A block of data
>> Start

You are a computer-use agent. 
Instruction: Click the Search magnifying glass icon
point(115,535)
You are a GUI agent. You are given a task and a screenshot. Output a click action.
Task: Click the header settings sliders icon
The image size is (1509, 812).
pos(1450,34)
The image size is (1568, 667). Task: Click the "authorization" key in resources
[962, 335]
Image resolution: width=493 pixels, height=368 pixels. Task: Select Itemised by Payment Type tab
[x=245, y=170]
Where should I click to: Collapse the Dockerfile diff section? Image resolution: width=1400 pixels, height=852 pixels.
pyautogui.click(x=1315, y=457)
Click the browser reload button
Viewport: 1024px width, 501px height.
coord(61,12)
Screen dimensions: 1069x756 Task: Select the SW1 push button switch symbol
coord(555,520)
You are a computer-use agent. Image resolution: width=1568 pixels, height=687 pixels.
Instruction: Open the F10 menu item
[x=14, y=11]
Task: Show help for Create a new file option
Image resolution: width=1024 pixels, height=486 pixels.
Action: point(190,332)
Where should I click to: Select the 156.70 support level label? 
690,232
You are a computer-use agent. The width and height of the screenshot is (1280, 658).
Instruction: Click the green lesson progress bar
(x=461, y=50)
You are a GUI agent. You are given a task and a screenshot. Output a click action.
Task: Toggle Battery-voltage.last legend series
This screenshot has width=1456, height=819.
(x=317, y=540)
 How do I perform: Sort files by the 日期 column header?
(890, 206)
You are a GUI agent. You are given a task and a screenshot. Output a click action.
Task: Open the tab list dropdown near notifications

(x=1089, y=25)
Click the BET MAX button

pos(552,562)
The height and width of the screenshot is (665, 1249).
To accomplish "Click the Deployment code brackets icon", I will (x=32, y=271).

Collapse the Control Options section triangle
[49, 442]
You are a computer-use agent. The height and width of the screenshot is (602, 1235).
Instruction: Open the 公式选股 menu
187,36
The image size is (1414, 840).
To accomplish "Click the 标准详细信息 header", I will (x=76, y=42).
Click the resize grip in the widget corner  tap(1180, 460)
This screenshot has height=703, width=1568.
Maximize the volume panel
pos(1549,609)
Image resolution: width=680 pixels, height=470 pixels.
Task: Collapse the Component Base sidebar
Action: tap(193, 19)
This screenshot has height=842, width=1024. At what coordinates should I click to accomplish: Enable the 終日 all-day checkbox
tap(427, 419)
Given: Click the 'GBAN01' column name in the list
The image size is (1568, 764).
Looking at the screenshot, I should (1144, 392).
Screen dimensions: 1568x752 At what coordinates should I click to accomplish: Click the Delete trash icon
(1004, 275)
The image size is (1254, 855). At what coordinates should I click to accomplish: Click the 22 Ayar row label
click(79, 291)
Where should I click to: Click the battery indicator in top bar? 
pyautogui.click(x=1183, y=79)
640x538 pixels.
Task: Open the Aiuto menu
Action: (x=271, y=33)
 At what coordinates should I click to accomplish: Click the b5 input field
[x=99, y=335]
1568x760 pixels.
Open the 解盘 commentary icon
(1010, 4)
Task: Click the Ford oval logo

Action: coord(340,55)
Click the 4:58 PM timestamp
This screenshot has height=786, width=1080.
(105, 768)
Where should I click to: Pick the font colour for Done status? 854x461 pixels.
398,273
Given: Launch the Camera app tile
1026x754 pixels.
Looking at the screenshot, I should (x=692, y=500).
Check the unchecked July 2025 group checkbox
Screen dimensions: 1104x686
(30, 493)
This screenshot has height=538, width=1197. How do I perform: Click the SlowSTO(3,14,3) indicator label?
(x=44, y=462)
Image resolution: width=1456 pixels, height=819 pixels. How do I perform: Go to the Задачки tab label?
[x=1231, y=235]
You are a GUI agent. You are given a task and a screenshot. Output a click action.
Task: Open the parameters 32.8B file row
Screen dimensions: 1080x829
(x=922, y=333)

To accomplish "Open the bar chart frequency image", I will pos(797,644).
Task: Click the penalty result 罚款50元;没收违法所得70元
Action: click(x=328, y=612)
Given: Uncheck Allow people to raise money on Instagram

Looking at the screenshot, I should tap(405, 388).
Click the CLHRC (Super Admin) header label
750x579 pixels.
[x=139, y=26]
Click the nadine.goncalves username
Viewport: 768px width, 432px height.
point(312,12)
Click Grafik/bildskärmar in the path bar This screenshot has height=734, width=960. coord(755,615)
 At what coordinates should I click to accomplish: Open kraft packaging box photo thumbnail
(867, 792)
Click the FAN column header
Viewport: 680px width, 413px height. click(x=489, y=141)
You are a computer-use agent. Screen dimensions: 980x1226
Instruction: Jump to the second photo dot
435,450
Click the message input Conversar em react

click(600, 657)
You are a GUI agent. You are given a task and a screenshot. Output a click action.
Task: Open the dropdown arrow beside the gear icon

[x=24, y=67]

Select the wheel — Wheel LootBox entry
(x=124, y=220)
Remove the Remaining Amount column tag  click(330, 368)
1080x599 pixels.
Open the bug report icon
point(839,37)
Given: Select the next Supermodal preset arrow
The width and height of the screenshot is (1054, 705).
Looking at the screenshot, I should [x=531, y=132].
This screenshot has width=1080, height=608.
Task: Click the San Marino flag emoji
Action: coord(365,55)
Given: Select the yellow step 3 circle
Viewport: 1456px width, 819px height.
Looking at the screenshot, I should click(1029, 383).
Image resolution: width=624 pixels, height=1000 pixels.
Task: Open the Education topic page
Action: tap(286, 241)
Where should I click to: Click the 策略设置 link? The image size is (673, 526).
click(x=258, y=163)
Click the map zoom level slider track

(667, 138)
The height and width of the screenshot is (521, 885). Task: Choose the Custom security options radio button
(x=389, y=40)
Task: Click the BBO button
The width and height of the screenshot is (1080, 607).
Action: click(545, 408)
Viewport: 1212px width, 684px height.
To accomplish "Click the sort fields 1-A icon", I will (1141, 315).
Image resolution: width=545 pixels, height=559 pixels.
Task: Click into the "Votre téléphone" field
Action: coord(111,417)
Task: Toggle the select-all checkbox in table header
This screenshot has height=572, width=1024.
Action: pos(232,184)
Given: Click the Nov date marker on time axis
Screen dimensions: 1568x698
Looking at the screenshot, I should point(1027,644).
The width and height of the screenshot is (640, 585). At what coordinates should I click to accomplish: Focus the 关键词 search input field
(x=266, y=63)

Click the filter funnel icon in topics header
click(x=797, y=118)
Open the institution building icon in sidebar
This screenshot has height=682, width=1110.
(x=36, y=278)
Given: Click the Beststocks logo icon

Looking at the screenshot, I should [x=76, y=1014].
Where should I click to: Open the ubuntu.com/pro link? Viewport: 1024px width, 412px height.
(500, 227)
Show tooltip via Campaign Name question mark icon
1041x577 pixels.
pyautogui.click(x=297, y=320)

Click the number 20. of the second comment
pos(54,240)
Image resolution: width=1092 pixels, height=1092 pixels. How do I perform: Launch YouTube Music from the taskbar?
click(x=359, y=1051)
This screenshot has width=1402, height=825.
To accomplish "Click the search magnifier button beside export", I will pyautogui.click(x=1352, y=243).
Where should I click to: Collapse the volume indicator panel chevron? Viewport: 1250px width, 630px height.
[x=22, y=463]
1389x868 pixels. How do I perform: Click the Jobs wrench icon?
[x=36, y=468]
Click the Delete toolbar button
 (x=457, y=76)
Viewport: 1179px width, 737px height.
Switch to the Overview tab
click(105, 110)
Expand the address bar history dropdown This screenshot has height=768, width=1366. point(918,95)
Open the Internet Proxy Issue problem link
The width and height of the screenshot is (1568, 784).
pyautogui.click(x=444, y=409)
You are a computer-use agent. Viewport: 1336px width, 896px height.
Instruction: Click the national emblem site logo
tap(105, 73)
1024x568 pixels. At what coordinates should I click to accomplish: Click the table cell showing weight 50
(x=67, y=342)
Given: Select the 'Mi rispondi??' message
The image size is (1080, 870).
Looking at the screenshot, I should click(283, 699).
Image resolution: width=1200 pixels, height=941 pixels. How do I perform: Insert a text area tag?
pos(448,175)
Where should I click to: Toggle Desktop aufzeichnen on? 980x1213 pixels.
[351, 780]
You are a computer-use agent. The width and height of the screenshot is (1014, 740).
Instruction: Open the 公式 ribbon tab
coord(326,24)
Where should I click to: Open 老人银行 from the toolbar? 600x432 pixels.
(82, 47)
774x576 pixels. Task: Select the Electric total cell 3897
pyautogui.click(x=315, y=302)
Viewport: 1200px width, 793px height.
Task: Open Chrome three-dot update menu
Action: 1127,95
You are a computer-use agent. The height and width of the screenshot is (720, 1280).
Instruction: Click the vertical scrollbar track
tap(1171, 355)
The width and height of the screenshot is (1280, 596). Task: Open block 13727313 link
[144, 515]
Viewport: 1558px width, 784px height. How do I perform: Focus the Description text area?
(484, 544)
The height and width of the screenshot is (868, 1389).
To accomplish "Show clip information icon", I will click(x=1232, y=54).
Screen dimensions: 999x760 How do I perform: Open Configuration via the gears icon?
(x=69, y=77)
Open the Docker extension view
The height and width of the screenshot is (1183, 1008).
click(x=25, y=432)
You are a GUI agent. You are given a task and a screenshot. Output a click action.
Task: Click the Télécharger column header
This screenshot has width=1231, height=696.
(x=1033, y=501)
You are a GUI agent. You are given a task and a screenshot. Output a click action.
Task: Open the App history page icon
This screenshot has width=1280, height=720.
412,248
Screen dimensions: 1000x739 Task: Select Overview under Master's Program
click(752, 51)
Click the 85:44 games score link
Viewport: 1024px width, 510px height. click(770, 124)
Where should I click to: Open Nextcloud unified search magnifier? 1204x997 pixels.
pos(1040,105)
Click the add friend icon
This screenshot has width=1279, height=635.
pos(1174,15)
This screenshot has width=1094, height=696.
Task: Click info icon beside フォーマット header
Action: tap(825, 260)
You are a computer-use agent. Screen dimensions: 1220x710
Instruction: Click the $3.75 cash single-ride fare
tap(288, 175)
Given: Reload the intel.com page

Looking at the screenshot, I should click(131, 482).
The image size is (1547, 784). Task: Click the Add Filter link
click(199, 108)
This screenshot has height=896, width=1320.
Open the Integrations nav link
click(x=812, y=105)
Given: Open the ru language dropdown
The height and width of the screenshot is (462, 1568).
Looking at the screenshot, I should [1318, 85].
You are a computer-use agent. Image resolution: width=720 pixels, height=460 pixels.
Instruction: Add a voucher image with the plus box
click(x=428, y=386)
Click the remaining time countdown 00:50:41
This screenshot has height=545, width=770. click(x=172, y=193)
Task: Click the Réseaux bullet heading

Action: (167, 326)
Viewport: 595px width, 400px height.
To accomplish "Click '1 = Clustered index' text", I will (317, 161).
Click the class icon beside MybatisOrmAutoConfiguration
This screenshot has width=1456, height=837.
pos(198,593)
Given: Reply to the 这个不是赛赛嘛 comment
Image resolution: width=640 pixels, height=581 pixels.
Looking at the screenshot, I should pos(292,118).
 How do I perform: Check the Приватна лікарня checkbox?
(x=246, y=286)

>> End

Render the material from its first line through the line containing "(x=461, y=50)", both ends included, as a JSON list of strings with one string per line and blank lines omitted.

[
  "You are a computer-use agent. ",
  "Instruction: Click the Search magnifying glass icon",
  "point(115,535)",
  "You are a GUI agent. You are given a task and a screenshot. Output a click action.",
  "Task: Click the header settings sliders icon",
  "The image size is (1509, 812).",
  "pos(1450,34)",
  "The image size is (1568, 667). Task: Click the \"authorization\" key in resources",
  "[962, 335]",
  "Image resolution: width=493 pixels, height=368 pixels. Task: Select Itemised by Payment Type tab",
  "[x=245, y=170]",
  "Where should I click to: Collapse the Dockerfile diff section? Image resolution: width=1400 pixels, height=852 pixels.",
  "pyautogui.click(x=1315, y=457)",
  "Click the browser reload button",
  "Viewport: 1024px width, 501px height.",
  "coord(61,12)",
  "Screen dimensions: 1069x756 Task: Select the SW1 push button switch symbol",
  "coord(555,520)",
  "You are a computer-use agent. Image resolution: width=1568 pixels, height=687 pixels.",
  "Instruction: Open the F10 menu item",
  "[x=14, y=11]",
  "Task: Show help for Create a new file option",
  "Image resolution: width=1024 pixels, height=486 pixels.",
  "Action: point(190,332)",
  "Where should I click to: Select the 156.70 support level label? ",
  "690,232",
  "You are a computer-use agent. The width and height of the screenshot is (1280, 658).",
  "Instruction: Click the green lesson progress bar",
  "(x=461, y=50)"
]